Результат с edialign
, параметры по умолчанию (опять же, по наведению — сравнение с самым первым выравниванием):
И опять различия весьма незначительны.
consambig
, distmat
и plotcon
Программа consambig
обещает по выравниванию выдать некую усредненную последовательность, так сказать, предположительно-предковую. Если прогнать через нее самый первый файл (alignment.msf), она выдаст вот:
MxxxxxxxxxxxxgaaataapesggggagxxxxxxXXXXVXXGXXXGXXXXYXXXAXXXG XXXXXXXXXLVYGGXXXGLMGXXXXXXXgpXXXXXXXGXXPXXXXXiXEXXXXdkedvnk allesvenhkgatpiseXXXXXXXVXXMHXRKXXMXXXXDXFXXXPGGXGTXEEXXEXXX WXXJGXHXKPXXLXXXXXXXXXXXXXXXXXXXEXFXXXXXXXXXXXXXXXXXXXXXXXxx xxpxxxkxasxxxwxxzxpxxxxpdlxxxxxXX
(На самом деле, конечно, в фаста-формате, but well...) На этом примере хорошо видно, что кормить consambig надо легкоусвояемыми, то есть вручную обработанными, последовательностями: эта программа очень простая и никакой доработки за пользователя не выполняет, следуя классическому unix way. (Например, очевидно, что если в пяти последовательностях части нет, а в одной есть, то исходный вариант — ее отсутствие.
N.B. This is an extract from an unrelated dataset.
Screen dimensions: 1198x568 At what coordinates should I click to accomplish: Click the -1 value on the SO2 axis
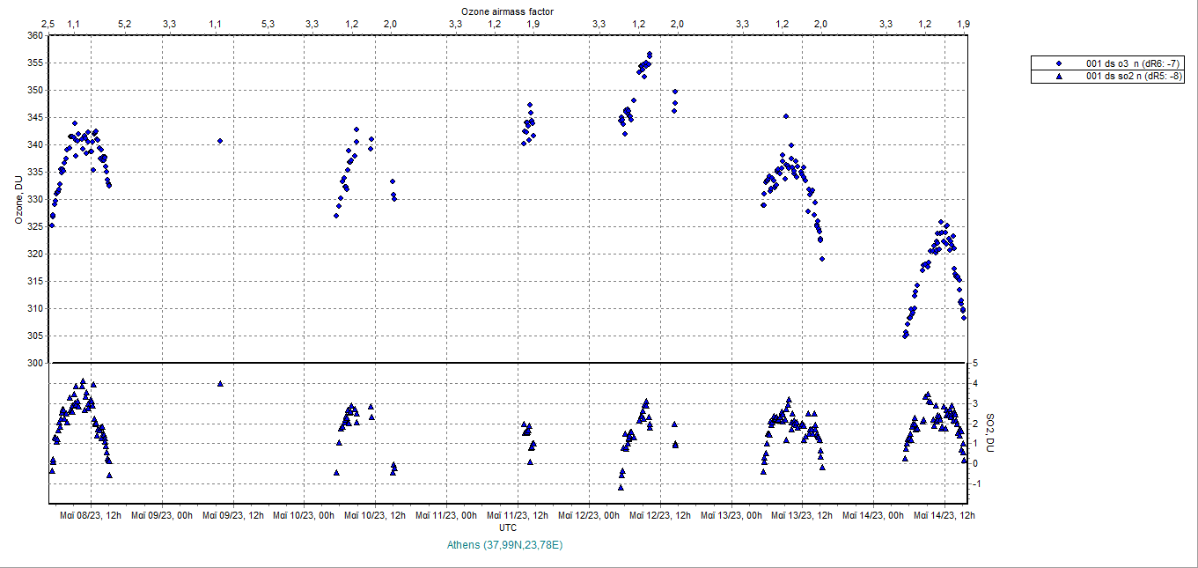[974, 483]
Эта программа же строит самую длинную возможную последовательность.)
Программа distmat
строит матрицу, характеризующую то, насколько последовательности попарно далеки друг от друга. Например:
1 2 3 4 5 6 0.00 55.26 56.32 57.89 58.66 61.26 YVDD_BACSU/1-191 1 0.00 50.26 54.87 49.17 57.44 Y4923_PSEAE/1-195 2 0.00 30.48 60.91 55.05 LOG_ORYSJ/1-242 3 0.00 58.38 55.56 LOG1_ARATH/1-213 4 0.00 63.27 FAS6_RHOFA/1-198 5 0.00 YJF5_YEAST/1-245 6
А plotcon
рисует красивый график распределения консервативности остатков (вектор):
Что касается описания Jalview, то эта программа слишком хорошая и интуитивно понятная, чтобы ее описывать.